Japan’s minister for economy, trade and industry, Koichi Hagiuda, right, inspects the site of a planned TSMC-Sony chip plant in Kumamoto Prefecture in November. (Photo by Hideaki Ryugen)

But as Japan’s chip industry has languished, the plants responsible for its former glory have fallen off the global investment radar. Sony’s image sensors, a crucial piece to cameras for smartphones and cars, offer an example.


These components are made at state-of-the-art plants in Kumamoto and Nagasaki prefectures. But plants for logic chips, which provide the brains in electronic devices, are produced at older factories. Japanese chipmakers have retreated from in-house production of advanced logic chips.


The TSMC-Sony plant will make logic chips, starting with models for signal processing for Sony’s image sensors. The production process to be used at this plant, at 22 nanometers to 28 nm — a measure of how tightly packed features are on a chip — will be the most advanced in Japan for logic chip production. Yet it is a decade old for TSMC, which mass-produces leading-edge 5 nm chips in Taiwan. The Japan plant will be unable to make the powerful chips at the core of the latest smartphones and servers.

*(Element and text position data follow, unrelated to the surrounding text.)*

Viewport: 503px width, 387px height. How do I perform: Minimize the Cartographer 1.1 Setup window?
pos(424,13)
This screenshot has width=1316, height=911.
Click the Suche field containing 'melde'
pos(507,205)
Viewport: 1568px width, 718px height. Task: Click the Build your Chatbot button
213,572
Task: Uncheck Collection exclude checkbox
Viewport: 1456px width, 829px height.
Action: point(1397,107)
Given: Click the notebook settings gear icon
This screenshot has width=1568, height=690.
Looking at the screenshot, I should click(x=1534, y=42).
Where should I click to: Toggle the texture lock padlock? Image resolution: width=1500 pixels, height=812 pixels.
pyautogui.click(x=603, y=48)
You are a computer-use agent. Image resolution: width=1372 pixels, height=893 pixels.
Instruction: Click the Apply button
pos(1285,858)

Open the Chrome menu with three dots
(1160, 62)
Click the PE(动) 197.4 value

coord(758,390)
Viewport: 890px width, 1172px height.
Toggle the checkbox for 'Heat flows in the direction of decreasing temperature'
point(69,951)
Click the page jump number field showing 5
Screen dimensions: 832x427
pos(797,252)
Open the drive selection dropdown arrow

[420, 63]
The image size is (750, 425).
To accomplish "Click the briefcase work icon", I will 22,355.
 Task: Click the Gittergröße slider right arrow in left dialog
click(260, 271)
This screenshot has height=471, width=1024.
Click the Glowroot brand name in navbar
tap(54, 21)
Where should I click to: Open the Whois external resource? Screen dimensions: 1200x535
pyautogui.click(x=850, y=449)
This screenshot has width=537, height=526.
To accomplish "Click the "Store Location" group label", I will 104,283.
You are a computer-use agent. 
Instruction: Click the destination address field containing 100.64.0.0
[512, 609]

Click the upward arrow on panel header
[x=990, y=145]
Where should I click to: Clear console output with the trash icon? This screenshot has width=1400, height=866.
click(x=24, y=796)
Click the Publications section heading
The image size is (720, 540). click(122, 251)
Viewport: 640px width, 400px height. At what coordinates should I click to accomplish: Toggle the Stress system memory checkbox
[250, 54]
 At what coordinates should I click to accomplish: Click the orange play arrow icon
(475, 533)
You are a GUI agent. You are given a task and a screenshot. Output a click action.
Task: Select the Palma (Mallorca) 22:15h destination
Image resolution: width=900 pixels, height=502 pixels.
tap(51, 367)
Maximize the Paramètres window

“It’ll be important to figure out how to build a sustainable business model,” Fukao said.


Electric vehicles are one promising avenue, with demand set to rise as nations commit to cutting carbon dioxide emissions.


Chips in the 22- to 28-nm range occupy a sweet spot for autos and industrial equipment, being on the new side while not requiring the costly, specialized processes needed for bleeding-edge smartphone processors. They are used in power management, communications for Internet of Things devices and various other applications.


The auto industry’s heavy presence in the area may help TSMC and Sony capture such demand. Kyushu also has been dubbed “Car Island” for its concentration of parts makers supplying nearby factories run by automakers including Nissan Motor and Toyota Motor.


Kyushu is well situated for supplying EV makers throughout East Asia.


Manufacturers of core EV components can be found within a 1,500-km radius of Kumamoto. Besides TSMC’s home turf of Taiwan, this area covers battery makers Contemporary Amperex Technology Ltd. (CATL) of China and LG Chem of South Korea, as well as a Nidec motor plant in Dalian, China.


Kyushu offers easy access to Beijing and coastal China, major population centers in the world’s largest electric-vehicle market. The TSMC-Sony fab will be close to Kumamoto Airport, and the nearby port of Yatsushiro added a container shipping route to Taiwan this year on top of its existing service to Busan, South Korea.


The island’s solar, geothermal and other renewable power capacity, supported by nuclear power, can appeal to manufacturers under pressure to go carbon neutral.


“Greater concentration in the chip industry goes hand in hand with promoting EVs,” Fukao said.


China is investing heavily in production of older logic chips, which fall outside the scope of U.S. sanctions, and power chips crucial to energy-saving devices. In Germany, Bosch opened a chip plant in June in Dresden, home to Volkswagen’s largest electric-vehicle factory.


The Kumamoto Prefecture government has created a cross-agency body to help ensure that the TSMC-Sony project starts smoothly.


“There are many auto parts makers in our prefecture, and we want to encourage partners with the semiconductor industry,” a representative said.